» **Source information**
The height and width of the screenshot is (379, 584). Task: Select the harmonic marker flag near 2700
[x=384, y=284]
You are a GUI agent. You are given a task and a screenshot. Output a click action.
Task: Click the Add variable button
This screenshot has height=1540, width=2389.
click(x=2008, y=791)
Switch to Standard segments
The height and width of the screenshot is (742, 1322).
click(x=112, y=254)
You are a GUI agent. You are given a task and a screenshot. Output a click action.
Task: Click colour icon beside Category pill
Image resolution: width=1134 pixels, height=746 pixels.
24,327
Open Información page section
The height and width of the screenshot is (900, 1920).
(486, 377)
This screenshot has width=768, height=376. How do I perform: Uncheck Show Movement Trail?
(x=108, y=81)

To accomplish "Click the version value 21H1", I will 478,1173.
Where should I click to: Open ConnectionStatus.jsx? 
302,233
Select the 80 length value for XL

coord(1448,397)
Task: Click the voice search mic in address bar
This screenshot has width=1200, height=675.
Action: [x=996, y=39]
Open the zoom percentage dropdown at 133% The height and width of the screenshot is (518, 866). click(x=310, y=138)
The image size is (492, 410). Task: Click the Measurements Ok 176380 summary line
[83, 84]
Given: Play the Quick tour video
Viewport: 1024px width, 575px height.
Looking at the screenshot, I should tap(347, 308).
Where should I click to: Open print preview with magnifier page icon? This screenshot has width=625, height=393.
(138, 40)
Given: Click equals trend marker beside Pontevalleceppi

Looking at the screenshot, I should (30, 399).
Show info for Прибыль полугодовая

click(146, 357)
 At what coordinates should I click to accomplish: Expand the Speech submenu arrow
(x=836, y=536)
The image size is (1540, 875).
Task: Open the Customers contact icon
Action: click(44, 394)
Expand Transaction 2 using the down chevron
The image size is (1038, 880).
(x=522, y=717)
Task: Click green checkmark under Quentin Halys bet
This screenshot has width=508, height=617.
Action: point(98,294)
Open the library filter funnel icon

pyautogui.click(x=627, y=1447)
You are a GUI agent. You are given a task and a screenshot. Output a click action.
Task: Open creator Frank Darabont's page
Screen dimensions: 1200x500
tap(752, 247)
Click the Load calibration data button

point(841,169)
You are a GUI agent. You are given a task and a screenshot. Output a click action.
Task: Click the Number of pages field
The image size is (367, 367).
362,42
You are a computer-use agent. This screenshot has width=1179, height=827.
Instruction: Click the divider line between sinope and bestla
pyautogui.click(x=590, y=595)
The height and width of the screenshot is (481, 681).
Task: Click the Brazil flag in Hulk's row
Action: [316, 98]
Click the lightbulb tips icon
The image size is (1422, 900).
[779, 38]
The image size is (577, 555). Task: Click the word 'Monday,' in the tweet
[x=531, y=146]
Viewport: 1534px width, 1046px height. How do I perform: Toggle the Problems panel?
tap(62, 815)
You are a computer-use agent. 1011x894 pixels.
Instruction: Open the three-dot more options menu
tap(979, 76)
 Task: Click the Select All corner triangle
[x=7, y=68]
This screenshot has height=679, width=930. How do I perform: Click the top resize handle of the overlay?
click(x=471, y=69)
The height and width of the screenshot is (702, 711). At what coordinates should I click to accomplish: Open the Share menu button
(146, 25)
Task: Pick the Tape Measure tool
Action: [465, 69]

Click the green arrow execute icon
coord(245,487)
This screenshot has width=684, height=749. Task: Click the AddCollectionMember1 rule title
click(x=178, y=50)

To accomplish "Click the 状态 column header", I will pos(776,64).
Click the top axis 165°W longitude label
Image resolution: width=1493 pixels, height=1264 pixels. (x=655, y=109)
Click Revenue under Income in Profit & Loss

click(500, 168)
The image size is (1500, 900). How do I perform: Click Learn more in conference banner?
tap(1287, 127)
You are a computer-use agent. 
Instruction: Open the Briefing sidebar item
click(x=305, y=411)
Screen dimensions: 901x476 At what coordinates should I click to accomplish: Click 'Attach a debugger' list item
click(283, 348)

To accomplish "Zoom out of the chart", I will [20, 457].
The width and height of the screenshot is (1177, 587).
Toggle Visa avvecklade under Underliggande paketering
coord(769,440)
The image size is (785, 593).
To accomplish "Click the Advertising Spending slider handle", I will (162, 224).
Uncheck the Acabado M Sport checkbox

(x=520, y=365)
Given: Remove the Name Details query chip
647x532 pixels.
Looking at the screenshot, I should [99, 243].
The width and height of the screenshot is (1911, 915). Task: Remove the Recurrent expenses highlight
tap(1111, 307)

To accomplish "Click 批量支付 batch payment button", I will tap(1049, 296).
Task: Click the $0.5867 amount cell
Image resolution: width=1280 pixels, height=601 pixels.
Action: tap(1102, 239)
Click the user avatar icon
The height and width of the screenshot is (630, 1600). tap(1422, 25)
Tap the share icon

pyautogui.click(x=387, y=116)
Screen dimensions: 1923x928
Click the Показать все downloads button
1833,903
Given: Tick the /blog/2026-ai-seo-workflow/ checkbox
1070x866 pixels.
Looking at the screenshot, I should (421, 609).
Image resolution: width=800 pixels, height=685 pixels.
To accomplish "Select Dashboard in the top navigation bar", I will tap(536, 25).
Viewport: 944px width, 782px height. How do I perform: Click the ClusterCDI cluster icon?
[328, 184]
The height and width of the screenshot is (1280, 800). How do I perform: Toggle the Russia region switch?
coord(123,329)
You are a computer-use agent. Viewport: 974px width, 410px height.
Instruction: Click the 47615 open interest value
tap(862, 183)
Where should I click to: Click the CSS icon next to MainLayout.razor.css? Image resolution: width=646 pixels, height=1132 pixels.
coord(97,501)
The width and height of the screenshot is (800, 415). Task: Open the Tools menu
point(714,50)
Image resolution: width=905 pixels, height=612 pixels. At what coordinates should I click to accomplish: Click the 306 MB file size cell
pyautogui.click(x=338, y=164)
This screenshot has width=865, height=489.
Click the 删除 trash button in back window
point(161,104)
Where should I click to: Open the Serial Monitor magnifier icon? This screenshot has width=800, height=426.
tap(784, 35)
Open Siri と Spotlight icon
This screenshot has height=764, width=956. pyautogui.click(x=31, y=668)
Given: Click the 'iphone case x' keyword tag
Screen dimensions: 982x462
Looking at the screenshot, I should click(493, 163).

» **Task description**
All the entries above should come back exactly as they are written.

» **Problem solution**
The height and width of the screenshot is (379, 584). Task: Select the harmonic marker flag near 2700
[x=384, y=284]
You are a GUI agent. You are given a task and a screenshot. Output a click action.
Task: Click the Add variable button
This screenshot has height=1540, width=2389.
click(x=2008, y=791)
Switch to Standard segments
The height and width of the screenshot is (742, 1322).
click(x=112, y=254)
You are a GUI agent. You are given a task and a screenshot. Output a click action.
Task: Click colour icon beside Category pill
Image resolution: width=1134 pixels, height=746 pixels.
24,327
Open Información page section
The height and width of the screenshot is (900, 1920).
(486, 377)
This screenshot has width=768, height=376. How do I perform: Uncheck Show Movement Trail?
(x=108, y=81)

To accomplish "Click the version value 21H1", I will 478,1173.
Where should I click to: Open ConnectionStatus.jsx? 
302,233
Select the 80 length value for XL

coord(1448,397)
Task: Click the voice search mic in address bar
This screenshot has width=1200, height=675.
Action: [x=996, y=39]
Open the zoom percentage dropdown at 133% The height and width of the screenshot is (518, 866). click(x=310, y=138)
The image size is (492, 410). Task: Click the Measurements Ok 176380 summary line
[83, 84]
Given: Play the Quick tour video
Viewport: 1024px width, 575px height.
Looking at the screenshot, I should tap(347, 308).
Where should I click to: Open print preview with magnifier page icon? This screenshot has width=625, height=393.
(138, 40)
Given: Click equals trend marker beside Pontevalleceppi

Looking at the screenshot, I should (30, 399).
Show info for Прибыль полугодовая

click(146, 357)
 At what coordinates should I click to accomplish: Expand the Speech submenu arrow
(x=836, y=536)
The image size is (1540, 875).
Task: Open the Customers contact icon
Action: click(44, 394)
Expand Transaction 2 using the down chevron
The image size is (1038, 880).
(x=522, y=717)
Task: Click green checkmark under Quentin Halys bet
This screenshot has width=508, height=617.
Action: point(98,294)
Open the library filter funnel icon

pyautogui.click(x=627, y=1447)
You are a GUI agent. You are given a task and a screenshot. Output a click action.
Task: Open creator Frank Darabont's page
Screen dimensions: 1200x500
tap(752, 247)
Click the Load calibration data button

point(841,169)
You are a GUI agent. You are given a task and a screenshot. Output a click action.
Task: Click the Number of pages field
The image size is (367, 367).
362,42
You are a computer-use agent. This screenshot has width=1179, height=827.
Instruction: Click the divider line between sinope and bestla
pyautogui.click(x=590, y=595)
The height and width of the screenshot is (481, 681).
Task: Click the Brazil flag in Hulk's row
Action: [316, 98]
Click the lightbulb tips icon
The image size is (1422, 900).
[779, 38]
The image size is (577, 555). Task: Click the word 'Monday,' in the tweet
[x=531, y=146]
Viewport: 1534px width, 1046px height. How do I perform: Toggle the Problems panel?
tap(62, 815)
You are a computer-use agent. 1011x894 pixels.
Instruction: Open the three-dot more options menu
tap(979, 76)
 Task: Click the Select All corner triangle
[x=7, y=68]
This screenshot has height=679, width=930. How do I perform: Click the top resize handle of the overlay?
click(x=471, y=69)
The height and width of the screenshot is (702, 711). At what coordinates should I click to accomplish: Open the Share menu button
(146, 25)
Task: Pick the Tape Measure tool
Action: [465, 69]

Click the green arrow execute icon
coord(245,487)
This screenshot has width=684, height=749. Task: Click the AddCollectionMember1 rule title
click(x=178, y=50)

To accomplish "Click the 状态 column header", I will pos(776,64).
Click the top axis 165°W longitude label
Image resolution: width=1493 pixels, height=1264 pixels. (x=655, y=109)
Click Revenue under Income in Profit & Loss

click(500, 168)
The image size is (1500, 900). How do I perform: Click Learn more in conference banner?
tap(1287, 127)
You are a computer-use agent. 
Instruction: Open the Briefing sidebar item
click(x=305, y=411)
Screen dimensions: 901x476 At what coordinates should I click to accomplish: Click 'Attach a debugger' list item
click(283, 348)

To accomplish "Zoom out of the chart", I will [20, 457].
The width and height of the screenshot is (1177, 587).
Toggle Visa avvecklade under Underliggande paketering
coord(769,440)
The image size is (785, 593).
To accomplish "Click the Advertising Spending slider handle", I will (162, 224).
Uncheck the Acabado M Sport checkbox

(x=520, y=365)
Given: Remove the Name Details query chip
647x532 pixels.
Looking at the screenshot, I should [99, 243].
The width and height of the screenshot is (1911, 915). Task: Remove the Recurrent expenses highlight
tap(1111, 307)

To accomplish "Click 批量支付 batch payment button", I will tap(1049, 296).
Task: Click the $0.5867 amount cell
Image resolution: width=1280 pixels, height=601 pixels.
Action: tap(1102, 239)
Click the user avatar icon
The height and width of the screenshot is (630, 1600). tap(1422, 25)
Tap the share icon

pyautogui.click(x=387, y=116)
Screen dimensions: 1923x928
Click the Показать все downloads button
1833,903
Given: Tick the /blog/2026-ai-seo-workflow/ checkbox
1070x866 pixels.
Looking at the screenshot, I should (421, 609).
Image resolution: width=800 pixels, height=685 pixels.
To accomplish "Select Dashboard in the top navigation bar", I will tap(536, 25).
Viewport: 944px width, 782px height. How do I perform: Click the ClusterCDI cluster icon?
[328, 184]
The height and width of the screenshot is (1280, 800). How do I perform: Toggle the Russia region switch?
coord(123,329)
You are a computer-use agent. Viewport: 974px width, 410px height.
Instruction: Click the 47615 open interest value
tap(862, 183)
Where should I click to: Click the CSS icon next to MainLayout.razor.css? Image resolution: width=646 pixels, height=1132 pixels.
coord(97,501)
The width and height of the screenshot is (800, 415). Task: Open the Tools menu
point(714,50)
Image resolution: width=905 pixels, height=612 pixels. At what coordinates should I click to accomplish: Click the 306 MB file size cell
pyautogui.click(x=338, y=164)
This screenshot has width=865, height=489.
Click the 删除 trash button in back window
point(161,104)
Where should I click to: Open the Serial Monitor magnifier icon? This screenshot has width=800, height=426.
tap(784, 35)
Open Siri と Spotlight icon
This screenshot has height=764, width=956. pyautogui.click(x=31, y=668)
Given: Click the 'iphone case x' keyword tag
Screen dimensions: 982x462
Looking at the screenshot, I should click(493, 163).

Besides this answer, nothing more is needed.